- HOW TO COMPLETE THIS TASK -
The material below holds a span beginning at the line with "Dismiss the 异动解读" and ending at the line with "Click the purple". Quote that span exactly, both ends included, and only that span.

- DATA SUPPLIED -
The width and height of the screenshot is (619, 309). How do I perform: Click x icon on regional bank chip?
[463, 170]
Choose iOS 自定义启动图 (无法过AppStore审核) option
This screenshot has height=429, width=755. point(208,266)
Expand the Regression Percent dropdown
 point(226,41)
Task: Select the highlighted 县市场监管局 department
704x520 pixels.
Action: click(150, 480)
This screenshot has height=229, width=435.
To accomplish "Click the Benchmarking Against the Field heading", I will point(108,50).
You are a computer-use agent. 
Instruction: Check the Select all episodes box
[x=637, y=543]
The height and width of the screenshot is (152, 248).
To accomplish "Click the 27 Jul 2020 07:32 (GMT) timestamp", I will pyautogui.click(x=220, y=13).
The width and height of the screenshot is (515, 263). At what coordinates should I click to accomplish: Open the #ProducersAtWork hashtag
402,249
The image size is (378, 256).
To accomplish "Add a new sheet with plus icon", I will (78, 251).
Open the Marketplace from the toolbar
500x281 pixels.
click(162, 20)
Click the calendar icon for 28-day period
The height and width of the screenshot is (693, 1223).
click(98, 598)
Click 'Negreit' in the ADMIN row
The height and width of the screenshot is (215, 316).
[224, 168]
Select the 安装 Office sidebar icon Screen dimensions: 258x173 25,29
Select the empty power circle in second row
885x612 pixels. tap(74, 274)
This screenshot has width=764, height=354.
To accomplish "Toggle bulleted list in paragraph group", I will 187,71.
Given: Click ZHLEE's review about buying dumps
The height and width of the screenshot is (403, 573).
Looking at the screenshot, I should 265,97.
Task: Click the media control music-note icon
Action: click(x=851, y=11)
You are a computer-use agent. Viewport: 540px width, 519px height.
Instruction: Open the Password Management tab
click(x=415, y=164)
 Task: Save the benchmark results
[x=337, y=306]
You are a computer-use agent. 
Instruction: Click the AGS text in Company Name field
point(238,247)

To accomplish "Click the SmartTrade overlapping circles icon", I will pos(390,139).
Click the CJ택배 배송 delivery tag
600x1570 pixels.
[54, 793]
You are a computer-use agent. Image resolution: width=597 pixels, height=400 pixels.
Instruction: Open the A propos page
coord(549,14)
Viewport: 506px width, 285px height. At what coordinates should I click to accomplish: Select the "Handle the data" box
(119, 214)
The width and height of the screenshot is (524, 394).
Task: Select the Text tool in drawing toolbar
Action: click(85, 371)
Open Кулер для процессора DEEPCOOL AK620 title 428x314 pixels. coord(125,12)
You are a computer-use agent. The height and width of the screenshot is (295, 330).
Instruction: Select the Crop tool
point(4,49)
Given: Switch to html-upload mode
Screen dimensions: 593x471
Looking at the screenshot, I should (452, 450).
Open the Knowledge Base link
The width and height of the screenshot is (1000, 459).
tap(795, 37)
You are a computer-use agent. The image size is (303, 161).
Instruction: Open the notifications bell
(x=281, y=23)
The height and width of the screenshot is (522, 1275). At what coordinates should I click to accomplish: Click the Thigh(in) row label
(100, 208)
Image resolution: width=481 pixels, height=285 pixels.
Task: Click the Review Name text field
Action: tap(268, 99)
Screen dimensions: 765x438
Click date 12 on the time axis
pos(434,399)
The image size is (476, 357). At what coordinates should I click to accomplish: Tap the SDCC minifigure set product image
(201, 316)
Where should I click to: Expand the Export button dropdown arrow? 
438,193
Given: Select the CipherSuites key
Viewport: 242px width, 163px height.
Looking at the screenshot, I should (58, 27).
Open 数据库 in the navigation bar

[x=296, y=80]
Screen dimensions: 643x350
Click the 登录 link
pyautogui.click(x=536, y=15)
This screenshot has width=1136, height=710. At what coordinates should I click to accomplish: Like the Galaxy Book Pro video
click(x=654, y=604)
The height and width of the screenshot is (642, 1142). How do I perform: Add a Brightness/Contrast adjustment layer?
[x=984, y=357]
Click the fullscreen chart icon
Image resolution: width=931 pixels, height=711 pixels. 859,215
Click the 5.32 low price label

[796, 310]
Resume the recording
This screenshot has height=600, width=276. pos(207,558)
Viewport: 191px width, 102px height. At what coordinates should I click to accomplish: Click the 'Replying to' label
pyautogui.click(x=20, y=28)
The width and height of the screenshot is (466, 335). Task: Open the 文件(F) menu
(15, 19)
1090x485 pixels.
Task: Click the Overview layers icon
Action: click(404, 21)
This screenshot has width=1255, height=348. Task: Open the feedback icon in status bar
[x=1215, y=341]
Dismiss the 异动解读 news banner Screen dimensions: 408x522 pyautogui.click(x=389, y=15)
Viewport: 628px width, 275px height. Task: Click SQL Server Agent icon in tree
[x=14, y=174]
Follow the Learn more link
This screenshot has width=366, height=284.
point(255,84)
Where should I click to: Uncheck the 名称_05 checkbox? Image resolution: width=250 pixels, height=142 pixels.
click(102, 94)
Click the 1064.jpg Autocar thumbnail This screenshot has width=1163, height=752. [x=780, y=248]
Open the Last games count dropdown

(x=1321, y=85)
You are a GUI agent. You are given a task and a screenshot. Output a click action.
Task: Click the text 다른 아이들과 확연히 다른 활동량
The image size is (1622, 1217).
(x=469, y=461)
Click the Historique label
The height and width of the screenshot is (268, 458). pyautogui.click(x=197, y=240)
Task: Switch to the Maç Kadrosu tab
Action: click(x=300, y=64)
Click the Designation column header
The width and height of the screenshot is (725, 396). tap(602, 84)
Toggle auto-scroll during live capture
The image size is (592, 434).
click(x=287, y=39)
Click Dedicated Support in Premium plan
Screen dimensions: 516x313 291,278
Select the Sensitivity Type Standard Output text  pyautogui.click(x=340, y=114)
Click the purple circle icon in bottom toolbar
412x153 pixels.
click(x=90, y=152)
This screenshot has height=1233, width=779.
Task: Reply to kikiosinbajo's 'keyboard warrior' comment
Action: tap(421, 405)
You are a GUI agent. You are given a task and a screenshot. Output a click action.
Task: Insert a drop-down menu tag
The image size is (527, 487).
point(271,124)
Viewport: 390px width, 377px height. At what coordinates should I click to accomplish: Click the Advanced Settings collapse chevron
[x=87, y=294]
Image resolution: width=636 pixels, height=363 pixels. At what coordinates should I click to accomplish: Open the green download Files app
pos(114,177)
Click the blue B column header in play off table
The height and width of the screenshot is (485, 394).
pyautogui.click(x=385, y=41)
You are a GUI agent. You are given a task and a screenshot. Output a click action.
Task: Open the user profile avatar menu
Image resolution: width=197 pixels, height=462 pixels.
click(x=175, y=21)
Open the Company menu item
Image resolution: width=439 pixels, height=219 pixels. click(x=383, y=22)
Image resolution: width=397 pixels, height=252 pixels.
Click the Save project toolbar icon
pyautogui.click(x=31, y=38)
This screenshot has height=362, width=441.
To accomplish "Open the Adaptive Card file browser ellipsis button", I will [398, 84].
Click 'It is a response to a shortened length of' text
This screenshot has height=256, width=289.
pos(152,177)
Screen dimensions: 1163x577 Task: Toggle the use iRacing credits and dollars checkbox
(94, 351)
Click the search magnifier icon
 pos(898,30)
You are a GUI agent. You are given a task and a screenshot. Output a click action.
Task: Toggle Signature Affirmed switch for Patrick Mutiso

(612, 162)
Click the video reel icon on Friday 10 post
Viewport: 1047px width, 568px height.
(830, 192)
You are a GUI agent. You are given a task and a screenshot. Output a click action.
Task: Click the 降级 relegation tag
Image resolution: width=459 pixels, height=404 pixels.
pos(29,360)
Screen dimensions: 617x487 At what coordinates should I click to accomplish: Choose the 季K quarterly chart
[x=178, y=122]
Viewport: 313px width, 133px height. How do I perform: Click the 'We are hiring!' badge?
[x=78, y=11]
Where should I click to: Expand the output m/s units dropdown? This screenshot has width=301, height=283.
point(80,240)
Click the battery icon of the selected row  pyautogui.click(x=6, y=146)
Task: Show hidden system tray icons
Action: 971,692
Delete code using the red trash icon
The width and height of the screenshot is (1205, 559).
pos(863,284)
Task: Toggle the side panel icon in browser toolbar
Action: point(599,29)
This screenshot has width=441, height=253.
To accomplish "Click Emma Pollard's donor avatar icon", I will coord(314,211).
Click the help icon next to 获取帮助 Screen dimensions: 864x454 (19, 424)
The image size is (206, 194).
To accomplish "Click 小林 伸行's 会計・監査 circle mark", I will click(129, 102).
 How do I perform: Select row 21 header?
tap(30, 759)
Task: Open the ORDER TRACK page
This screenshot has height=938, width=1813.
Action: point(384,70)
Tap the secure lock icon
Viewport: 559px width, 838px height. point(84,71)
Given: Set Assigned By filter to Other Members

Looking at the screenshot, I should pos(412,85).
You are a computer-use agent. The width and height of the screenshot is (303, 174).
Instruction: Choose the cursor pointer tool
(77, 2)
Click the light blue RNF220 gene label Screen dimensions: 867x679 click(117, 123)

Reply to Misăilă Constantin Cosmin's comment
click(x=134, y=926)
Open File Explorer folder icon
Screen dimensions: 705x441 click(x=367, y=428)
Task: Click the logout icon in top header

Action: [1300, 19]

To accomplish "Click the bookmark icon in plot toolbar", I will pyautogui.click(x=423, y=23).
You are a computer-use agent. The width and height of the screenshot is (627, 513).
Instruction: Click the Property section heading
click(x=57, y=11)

- RESPONSE TO THE TASK -
Dismiss the 异动解读 news banner Screen dimensions: 408x522 pyautogui.click(x=389, y=15)
Viewport: 628px width, 275px height. Task: Click SQL Server Agent icon in tree
[x=14, y=174]
Follow the Learn more link
This screenshot has width=366, height=284.
point(255,84)
Where should I click to: Uncheck the 名称_05 checkbox? Image resolution: width=250 pixels, height=142 pixels.
click(102, 94)
Click the 1064.jpg Autocar thumbnail This screenshot has width=1163, height=752. [x=780, y=248]
Open the Last games count dropdown

(x=1321, y=85)
You are a GUI agent. You are given a task and a screenshot. Output a click action.
Task: Click the text 다른 아이들과 확연히 다른 활동량
The image size is (1622, 1217).
(x=469, y=461)
Click the Historique label
The height and width of the screenshot is (268, 458). pyautogui.click(x=197, y=240)
Task: Switch to the Maç Kadrosu tab
Action: click(x=300, y=64)
Click the Designation column header
The width and height of the screenshot is (725, 396). tap(602, 84)
Toggle auto-scroll during live capture
The image size is (592, 434).
click(x=287, y=39)
Click Dedicated Support in Premium plan
Screen dimensions: 516x313 291,278
Select the Sensitivity Type Standard Output text  pyautogui.click(x=340, y=114)
Click the purple circle icon in bottom toolbar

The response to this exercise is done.